* Description of the task *
Rewrite every item below, swapping "icon" for "button" and keeping everything else unchanged. Leave the pictures out.

* Listed records *

:::

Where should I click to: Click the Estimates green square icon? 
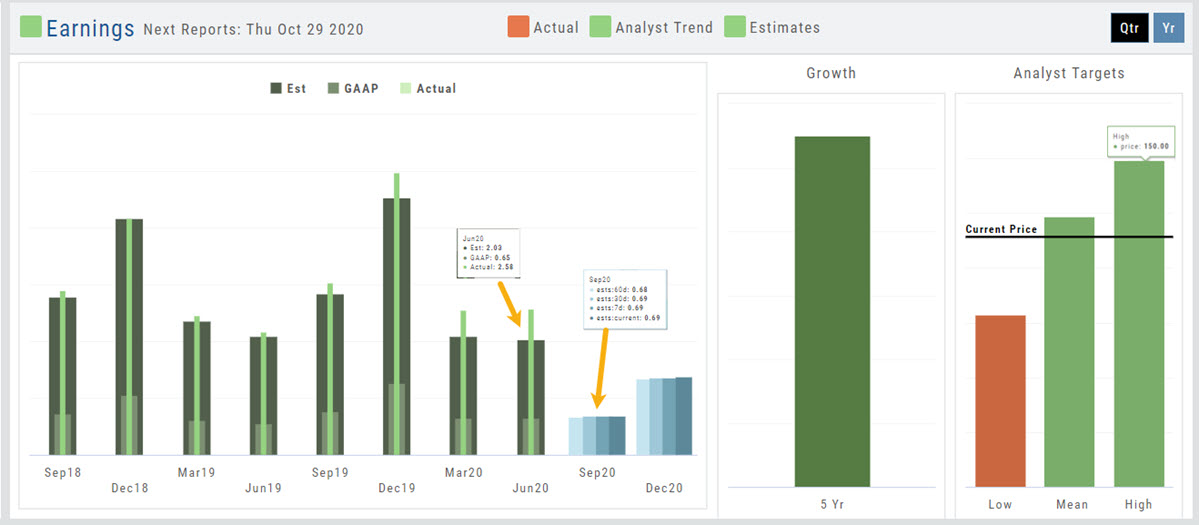tap(735, 27)
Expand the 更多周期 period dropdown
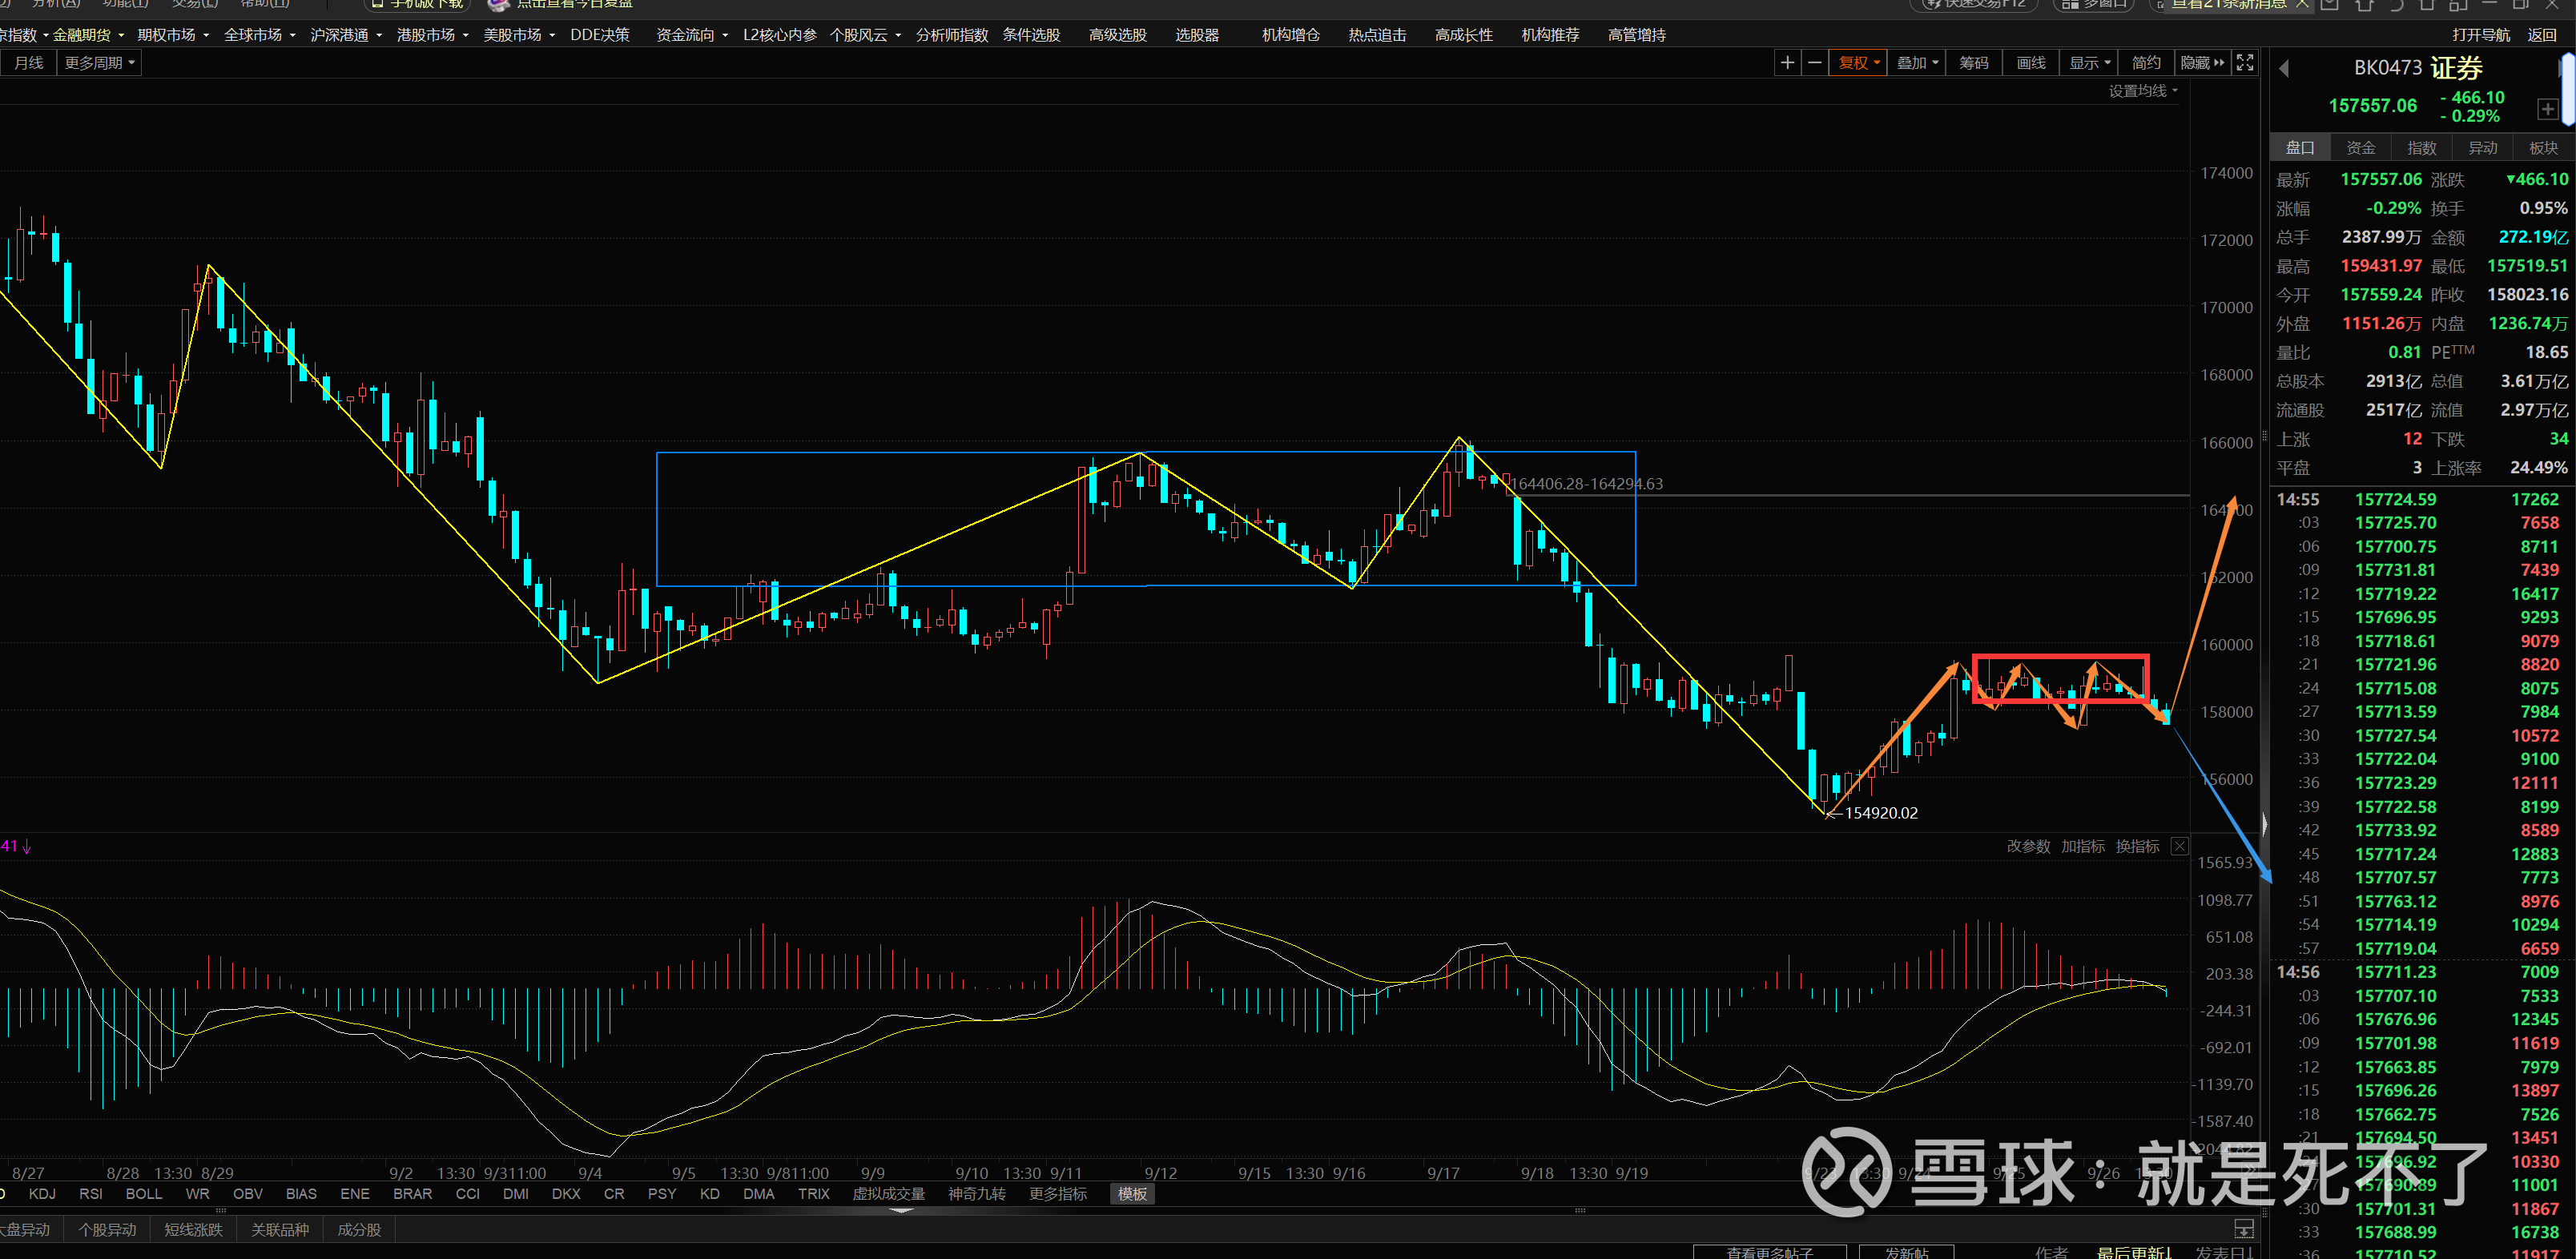This screenshot has height=1259, width=2576. point(99,63)
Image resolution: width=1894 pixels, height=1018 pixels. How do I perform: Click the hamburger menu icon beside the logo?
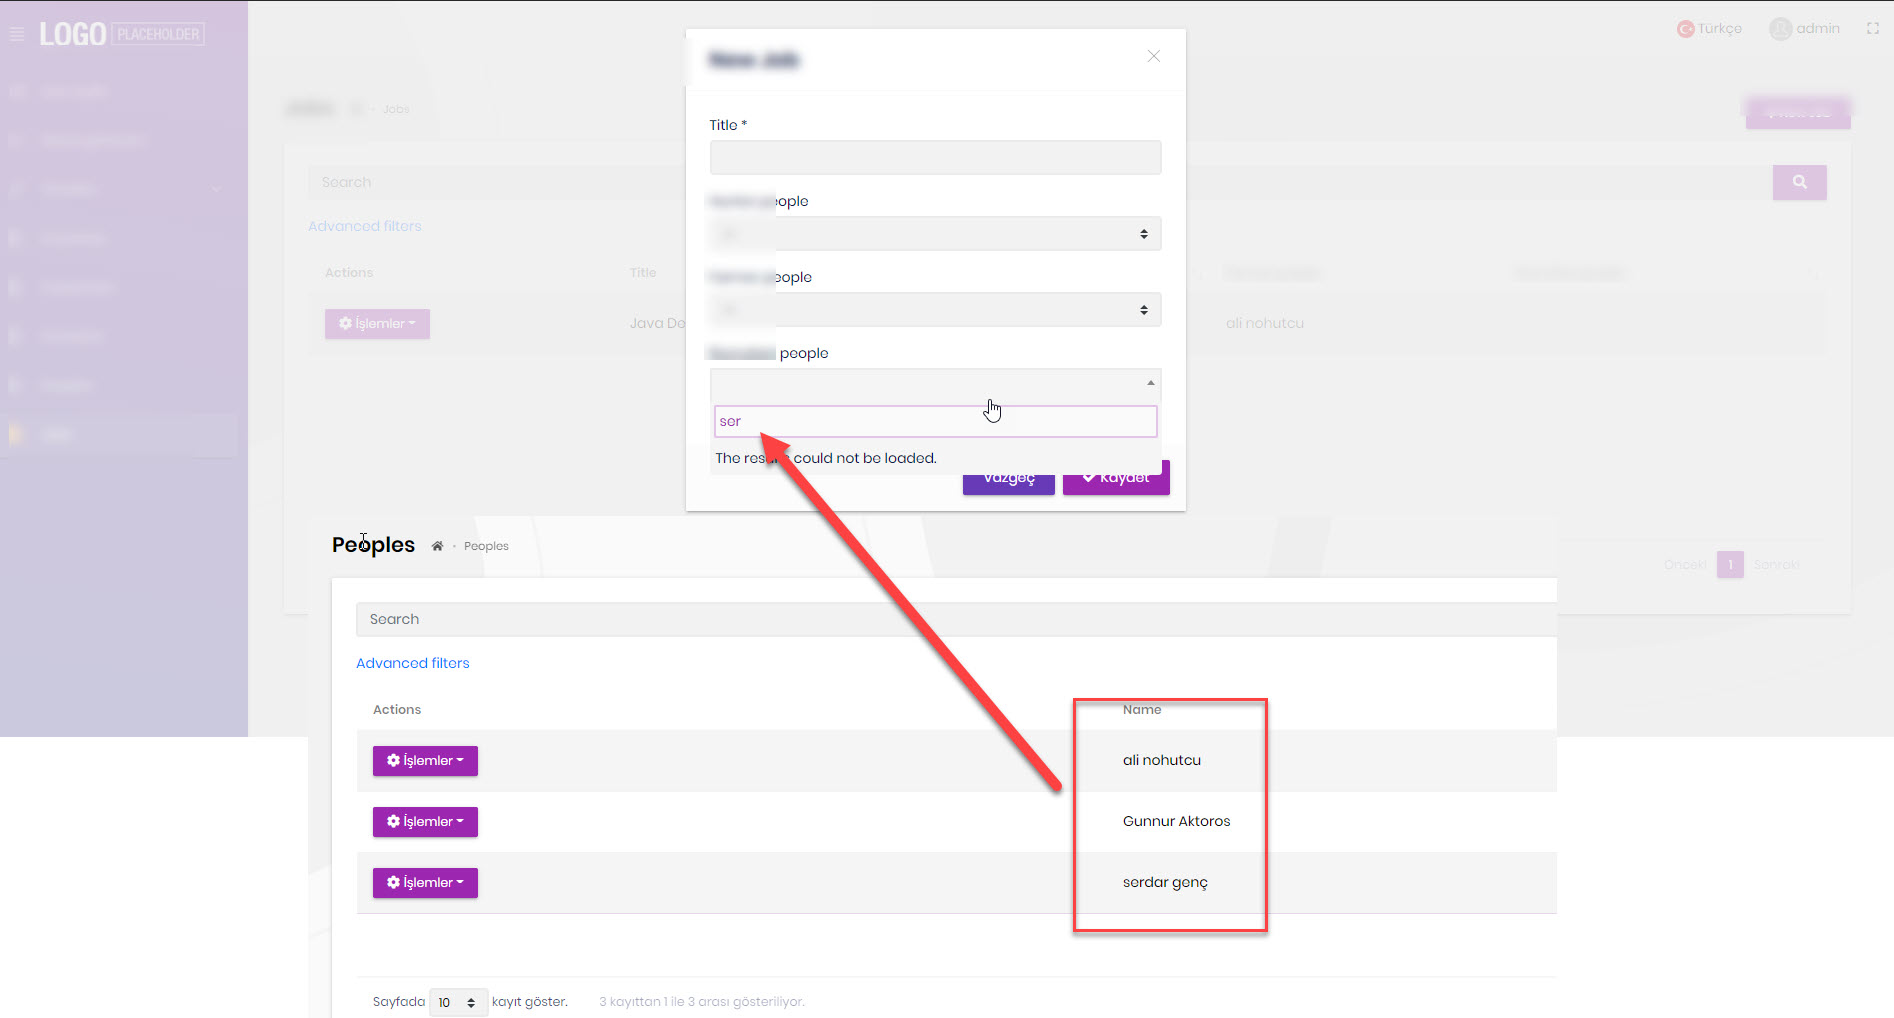[17, 34]
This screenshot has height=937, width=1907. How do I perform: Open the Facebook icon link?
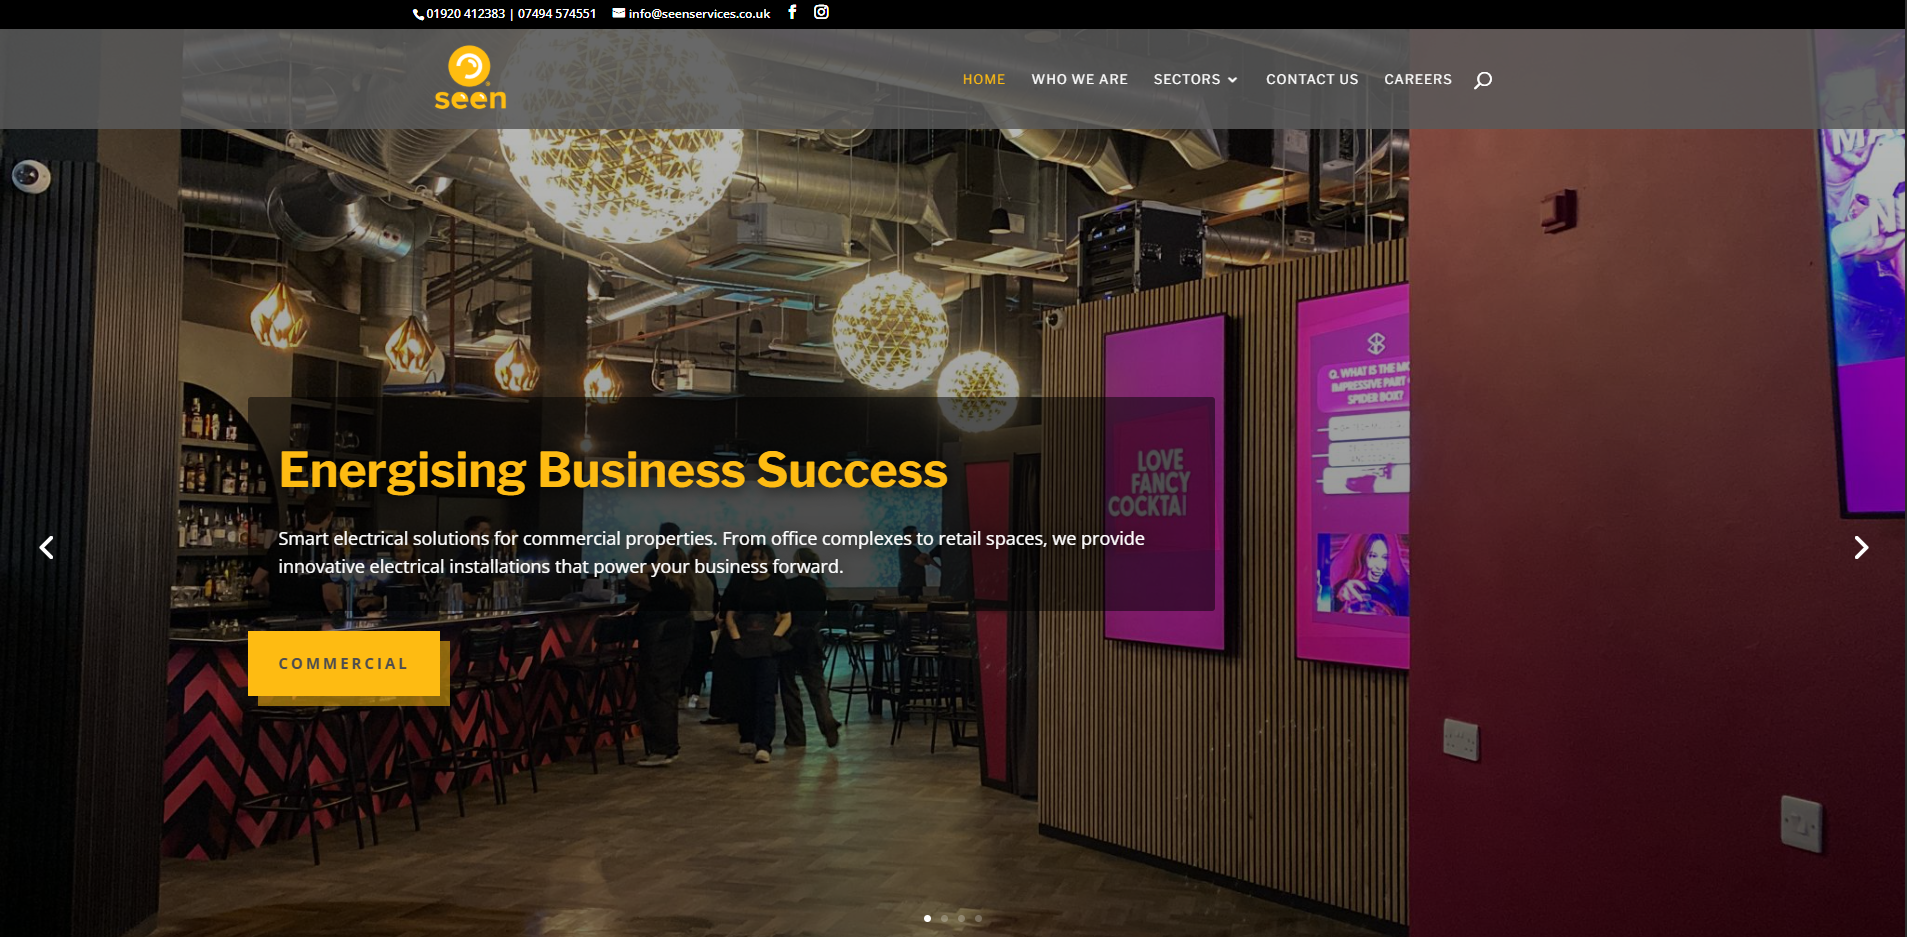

:::

* Answer to this problem *
Where should I click to: Click the Estimates green square button? 
tap(735, 27)
Expand the 更多周期 period dropdown
This screenshot has height=1259, width=2576. point(99,63)
Image resolution: width=1894 pixels, height=1018 pixels. How do I perform: Click the hamburger menu button beside the logo?
[17, 34]
This screenshot has height=937, width=1907. How do I perform: Open the Facebook button link?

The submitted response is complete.